View Single Post
Guest | Posts: n/a | Thanked: 0 times | Joined on
#69
Originally Posted by switch-hitter View Post
That's not right either, first off do you have all the market covered, secondly do you want to have all the market covered?
Huh? Either you have the ability to fulfill the demand of a growing market are you cannot. The factors around that ability boils down to pure sales. Either you have the sales or you do not. And within a growing market, you're to have growth.

It didn't happen for Nokia. It happened for Apple (newcomer) and Android (newcomer). It didn't also happen for BlackBerry (established player).

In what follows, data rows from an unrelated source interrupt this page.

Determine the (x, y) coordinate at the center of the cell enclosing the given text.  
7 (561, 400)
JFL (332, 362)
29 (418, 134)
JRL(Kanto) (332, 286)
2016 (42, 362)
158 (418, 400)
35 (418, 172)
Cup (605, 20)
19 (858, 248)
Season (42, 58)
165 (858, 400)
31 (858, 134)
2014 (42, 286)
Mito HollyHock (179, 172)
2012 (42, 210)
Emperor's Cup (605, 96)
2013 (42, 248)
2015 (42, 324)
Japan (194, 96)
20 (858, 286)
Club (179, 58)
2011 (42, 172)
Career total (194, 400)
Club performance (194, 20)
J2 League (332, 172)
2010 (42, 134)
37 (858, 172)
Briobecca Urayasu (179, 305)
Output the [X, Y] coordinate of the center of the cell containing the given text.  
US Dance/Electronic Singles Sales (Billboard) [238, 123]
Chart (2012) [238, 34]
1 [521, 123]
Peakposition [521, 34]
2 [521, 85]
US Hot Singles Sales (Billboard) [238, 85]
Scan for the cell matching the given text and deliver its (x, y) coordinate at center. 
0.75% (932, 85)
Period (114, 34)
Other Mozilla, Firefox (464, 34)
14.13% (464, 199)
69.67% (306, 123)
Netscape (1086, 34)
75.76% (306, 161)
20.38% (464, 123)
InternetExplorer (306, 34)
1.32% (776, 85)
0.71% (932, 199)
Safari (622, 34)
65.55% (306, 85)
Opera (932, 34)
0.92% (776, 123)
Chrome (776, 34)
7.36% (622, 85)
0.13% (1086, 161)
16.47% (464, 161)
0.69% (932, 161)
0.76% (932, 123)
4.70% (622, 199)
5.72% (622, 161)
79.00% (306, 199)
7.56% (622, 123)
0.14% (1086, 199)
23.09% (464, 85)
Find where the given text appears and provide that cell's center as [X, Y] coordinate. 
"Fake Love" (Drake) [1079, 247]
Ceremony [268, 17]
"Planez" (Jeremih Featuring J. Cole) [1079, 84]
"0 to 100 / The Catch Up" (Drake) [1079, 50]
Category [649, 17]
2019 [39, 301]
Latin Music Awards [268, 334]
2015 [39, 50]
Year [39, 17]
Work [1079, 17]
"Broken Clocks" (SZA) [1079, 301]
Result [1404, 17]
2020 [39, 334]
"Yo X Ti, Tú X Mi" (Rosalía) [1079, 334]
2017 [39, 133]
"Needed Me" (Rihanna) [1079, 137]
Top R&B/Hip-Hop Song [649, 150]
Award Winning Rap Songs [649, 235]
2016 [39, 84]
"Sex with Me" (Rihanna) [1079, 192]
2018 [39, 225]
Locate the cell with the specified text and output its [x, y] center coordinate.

If most of the growth was in high glamour devices then NOKIA could not benefit from that growth as they had not produced such a device, just ugly, under-powered but functional ones.
Have to ask if you mean high glamour means iPhone or Vertu.

The N8 was the first attractive smartphone NOKIA had produced in a long while but that was scuppered within weeks of being released by the 'burning platforms' fiasco.
The N8 depended upon the camera and not much else during a time where more was expected. Same for the 808.

If most of the growth was amongst extremely cheap low margin devices you might well make a concious decision not to compete but instead to cherry pick the market segments with more attractive returns, no point in being a busy fool.
Nokia was in all of those markets quite comfortably for ages. They were rendered old hat by the encroachment of Android and Apple into the lower end of that spectrum in most Euro markets due to pricing deals and perceived functionality at a lower price. In the North American markets, Nokia has been relegated to cheap flip phones or expensive gifts that you had to buy blindly online or travel 1000's of miles to pick one up.

The fact is NOKIA had growing sales and decent margins, now they have neither.
Growing sales, that had either peaked, or were going to plateau. We'll never know now. But you are right about now... they have neither.